The lines below should be written out again in full, exactly as they are.

- _INPUT FOR THIS TASK_:

-=-=-

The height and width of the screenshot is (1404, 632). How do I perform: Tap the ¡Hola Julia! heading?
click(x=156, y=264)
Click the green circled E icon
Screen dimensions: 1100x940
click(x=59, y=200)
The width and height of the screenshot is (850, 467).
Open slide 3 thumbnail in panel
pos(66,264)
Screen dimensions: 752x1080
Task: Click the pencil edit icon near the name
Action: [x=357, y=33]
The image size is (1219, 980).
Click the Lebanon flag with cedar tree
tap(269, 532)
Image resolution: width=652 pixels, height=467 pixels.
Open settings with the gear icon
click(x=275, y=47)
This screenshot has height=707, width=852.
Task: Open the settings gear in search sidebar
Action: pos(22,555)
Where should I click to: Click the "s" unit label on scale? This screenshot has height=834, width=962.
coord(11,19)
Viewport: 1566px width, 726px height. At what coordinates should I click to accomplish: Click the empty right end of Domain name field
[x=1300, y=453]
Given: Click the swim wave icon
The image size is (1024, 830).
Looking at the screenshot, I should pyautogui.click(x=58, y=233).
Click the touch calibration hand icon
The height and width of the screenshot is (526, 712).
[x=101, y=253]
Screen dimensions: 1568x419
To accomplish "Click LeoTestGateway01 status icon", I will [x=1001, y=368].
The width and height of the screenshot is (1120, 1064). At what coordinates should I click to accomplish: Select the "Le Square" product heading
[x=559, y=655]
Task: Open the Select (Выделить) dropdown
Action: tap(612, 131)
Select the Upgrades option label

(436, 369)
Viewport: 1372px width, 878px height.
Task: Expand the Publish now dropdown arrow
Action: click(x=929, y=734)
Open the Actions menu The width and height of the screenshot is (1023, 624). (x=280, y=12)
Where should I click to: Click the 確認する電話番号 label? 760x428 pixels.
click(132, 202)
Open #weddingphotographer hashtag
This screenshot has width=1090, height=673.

-=-=-

- _REPLY_:
The height and width of the screenshot is (1404, 632). How do I perform: Tap the ¡Hola Julia! heading?
click(x=156, y=264)
Click the green circled E icon
Screen dimensions: 1100x940
click(x=59, y=200)
The width and height of the screenshot is (850, 467).
Open slide 3 thumbnail in panel
pos(66,264)
Screen dimensions: 752x1080
Task: Click the pencil edit icon near the name
Action: [x=357, y=33]
The image size is (1219, 980).
Click the Lebanon flag with cedar tree
tap(269, 532)
Image resolution: width=652 pixels, height=467 pixels.
Open settings with the gear icon
click(x=275, y=47)
This screenshot has height=707, width=852.
Task: Open the settings gear in search sidebar
Action: pos(22,555)
Where should I click to: Click the "s" unit label on scale? This screenshot has height=834, width=962.
coord(11,19)
Viewport: 1566px width, 726px height. At what coordinates should I click to accomplish: Click the empty right end of Domain name field
[x=1300, y=453]
Given: Click the swim wave icon
The image size is (1024, 830).
Looking at the screenshot, I should pyautogui.click(x=58, y=233).
Click the touch calibration hand icon
The height and width of the screenshot is (526, 712).
[x=101, y=253]
Screen dimensions: 1568x419
To accomplish "Click LeoTestGateway01 status icon", I will [x=1001, y=368].
The width and height of the screenshot is (1120, 1064). At what coordinates should I click to accomplish: Select the "Le Square" product heading
[x=559, y=655]
Task: Open the Select (Выделить) dropdown
Action: tap(612, 131)
Select the Upgrades option label

(436, 369)
Viewport: 1372px width, 878px height.
Task: Expand the Publish now dropdown arrow
Action: click(x=929, y=734)
Open the Actions menu The width and height of the screenshot is (1023, 624). (x=280, y=12)
Where should I click to: Click the 確認する電話番号 label? 760x428 pixels.
click(132, 202)
Open #weddingphotographer hashtag
This screenshot has width=1090, height=673.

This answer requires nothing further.